Records from a dataset:

# # # # # # #

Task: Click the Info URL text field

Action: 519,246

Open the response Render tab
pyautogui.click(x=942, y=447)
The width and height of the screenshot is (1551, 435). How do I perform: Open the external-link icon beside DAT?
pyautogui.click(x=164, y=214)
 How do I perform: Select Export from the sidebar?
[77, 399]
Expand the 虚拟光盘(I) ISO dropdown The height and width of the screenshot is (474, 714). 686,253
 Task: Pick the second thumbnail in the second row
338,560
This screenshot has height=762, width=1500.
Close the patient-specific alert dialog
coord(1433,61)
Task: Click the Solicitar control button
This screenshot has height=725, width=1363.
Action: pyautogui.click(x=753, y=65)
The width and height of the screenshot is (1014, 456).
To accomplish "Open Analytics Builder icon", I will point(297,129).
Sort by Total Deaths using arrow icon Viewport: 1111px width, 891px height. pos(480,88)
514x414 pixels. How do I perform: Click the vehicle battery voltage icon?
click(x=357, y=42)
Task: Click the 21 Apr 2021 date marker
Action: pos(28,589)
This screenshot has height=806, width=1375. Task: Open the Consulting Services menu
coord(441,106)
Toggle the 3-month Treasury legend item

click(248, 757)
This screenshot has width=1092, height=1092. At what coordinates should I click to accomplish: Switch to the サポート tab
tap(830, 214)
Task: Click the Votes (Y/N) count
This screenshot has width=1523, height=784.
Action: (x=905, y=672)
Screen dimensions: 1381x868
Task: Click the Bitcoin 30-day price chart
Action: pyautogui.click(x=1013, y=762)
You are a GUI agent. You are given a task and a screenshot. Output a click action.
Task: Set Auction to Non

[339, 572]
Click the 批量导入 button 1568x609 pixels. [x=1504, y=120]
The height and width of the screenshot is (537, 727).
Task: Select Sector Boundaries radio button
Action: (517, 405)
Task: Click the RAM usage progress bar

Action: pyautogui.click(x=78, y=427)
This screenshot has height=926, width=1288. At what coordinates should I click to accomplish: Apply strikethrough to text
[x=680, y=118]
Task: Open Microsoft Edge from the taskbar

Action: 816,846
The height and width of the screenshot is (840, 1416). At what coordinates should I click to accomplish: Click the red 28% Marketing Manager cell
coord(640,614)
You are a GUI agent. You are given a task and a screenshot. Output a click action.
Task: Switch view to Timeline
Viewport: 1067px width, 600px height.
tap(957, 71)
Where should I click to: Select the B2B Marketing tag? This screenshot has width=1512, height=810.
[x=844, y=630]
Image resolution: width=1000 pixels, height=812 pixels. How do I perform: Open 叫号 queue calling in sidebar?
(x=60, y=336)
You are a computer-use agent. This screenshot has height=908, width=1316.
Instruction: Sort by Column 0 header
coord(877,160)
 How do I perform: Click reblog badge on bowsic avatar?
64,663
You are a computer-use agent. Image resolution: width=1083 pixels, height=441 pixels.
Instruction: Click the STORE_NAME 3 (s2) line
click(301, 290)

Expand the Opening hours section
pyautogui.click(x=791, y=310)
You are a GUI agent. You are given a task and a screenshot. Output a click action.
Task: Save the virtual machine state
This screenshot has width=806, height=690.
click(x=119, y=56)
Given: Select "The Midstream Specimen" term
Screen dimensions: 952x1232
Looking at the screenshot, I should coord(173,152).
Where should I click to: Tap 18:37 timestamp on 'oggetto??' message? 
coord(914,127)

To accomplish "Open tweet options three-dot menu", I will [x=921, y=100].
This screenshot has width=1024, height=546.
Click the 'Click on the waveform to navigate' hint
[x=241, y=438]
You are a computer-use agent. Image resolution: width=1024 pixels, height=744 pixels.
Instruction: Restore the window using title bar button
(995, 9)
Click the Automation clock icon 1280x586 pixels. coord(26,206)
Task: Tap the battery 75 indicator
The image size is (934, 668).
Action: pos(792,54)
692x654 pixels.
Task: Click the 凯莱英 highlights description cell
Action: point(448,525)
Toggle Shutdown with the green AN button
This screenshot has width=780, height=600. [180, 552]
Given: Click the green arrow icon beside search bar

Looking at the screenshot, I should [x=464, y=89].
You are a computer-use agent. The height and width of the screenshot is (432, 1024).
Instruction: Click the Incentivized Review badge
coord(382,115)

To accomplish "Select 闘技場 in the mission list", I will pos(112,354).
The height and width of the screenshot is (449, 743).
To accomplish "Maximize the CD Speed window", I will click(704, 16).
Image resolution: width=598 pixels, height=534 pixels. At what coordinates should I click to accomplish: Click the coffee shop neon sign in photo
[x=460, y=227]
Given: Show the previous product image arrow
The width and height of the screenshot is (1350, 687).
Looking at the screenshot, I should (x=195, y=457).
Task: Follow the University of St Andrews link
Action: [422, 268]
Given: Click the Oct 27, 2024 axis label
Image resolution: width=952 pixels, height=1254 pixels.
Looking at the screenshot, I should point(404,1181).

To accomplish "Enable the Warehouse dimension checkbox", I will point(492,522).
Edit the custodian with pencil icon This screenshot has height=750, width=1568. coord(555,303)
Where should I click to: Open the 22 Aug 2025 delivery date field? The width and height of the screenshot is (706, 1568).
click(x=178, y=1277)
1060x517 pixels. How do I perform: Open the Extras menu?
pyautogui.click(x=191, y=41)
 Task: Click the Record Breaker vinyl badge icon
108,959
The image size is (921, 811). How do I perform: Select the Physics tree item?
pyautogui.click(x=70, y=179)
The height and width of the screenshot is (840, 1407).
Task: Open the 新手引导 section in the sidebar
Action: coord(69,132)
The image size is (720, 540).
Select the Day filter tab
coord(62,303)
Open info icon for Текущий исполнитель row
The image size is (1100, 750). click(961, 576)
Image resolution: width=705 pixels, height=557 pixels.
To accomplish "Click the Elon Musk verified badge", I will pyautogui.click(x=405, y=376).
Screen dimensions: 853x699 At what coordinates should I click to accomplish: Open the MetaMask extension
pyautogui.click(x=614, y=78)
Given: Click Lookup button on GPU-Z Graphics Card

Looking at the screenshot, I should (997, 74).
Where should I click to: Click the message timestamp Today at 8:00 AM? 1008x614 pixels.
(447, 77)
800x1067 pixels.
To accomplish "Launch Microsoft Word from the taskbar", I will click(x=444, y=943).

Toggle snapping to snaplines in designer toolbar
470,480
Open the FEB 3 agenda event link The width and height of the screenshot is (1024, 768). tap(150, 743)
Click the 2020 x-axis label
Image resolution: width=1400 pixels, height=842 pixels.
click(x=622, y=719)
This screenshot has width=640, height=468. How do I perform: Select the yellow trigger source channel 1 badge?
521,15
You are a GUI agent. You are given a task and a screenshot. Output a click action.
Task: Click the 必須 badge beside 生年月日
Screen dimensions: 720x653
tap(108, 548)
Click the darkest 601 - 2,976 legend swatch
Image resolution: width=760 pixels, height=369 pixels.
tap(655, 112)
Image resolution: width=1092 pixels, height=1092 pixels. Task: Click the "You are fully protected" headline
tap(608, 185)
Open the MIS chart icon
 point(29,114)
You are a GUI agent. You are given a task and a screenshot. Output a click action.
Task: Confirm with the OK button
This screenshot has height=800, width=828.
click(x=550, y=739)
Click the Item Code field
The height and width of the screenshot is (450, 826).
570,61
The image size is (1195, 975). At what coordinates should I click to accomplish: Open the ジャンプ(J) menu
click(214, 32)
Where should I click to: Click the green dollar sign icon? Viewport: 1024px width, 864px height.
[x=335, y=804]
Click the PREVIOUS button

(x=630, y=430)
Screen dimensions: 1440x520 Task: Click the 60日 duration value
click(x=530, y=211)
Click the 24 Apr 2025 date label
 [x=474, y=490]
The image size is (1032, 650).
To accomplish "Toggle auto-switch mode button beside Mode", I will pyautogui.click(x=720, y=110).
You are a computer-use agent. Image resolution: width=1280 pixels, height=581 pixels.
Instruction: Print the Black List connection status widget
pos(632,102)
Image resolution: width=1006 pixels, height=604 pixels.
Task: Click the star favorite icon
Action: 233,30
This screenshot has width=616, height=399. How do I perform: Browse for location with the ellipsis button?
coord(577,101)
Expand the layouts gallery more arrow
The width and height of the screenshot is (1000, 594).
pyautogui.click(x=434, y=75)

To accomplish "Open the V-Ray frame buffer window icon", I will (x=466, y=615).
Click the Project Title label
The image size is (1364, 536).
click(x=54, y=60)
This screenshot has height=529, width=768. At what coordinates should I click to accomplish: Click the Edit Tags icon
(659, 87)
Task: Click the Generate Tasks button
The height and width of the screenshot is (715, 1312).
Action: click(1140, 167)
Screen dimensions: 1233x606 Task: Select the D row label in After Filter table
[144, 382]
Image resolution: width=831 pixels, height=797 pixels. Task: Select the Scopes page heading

# # # # # # #

EXERCISE OBJECTIVE: Scan the records above for the string "computer", then select every line that holds it.

ANSWER AREA:
You are a computer-use agent. This screenshot has height=908, width=1316.
You are a computer-use agent. Image resolution: width=1083 pixels, height=441 pixels.
You are a computer-use agent. Image resolution: width=1024 pixels, height=744 pixels.
You are a computer-use agent. The height and width of the screenshot is (432, 1024).
You are a computer-use agent. Image resolution: width=1280 pixels, height=581 pixels.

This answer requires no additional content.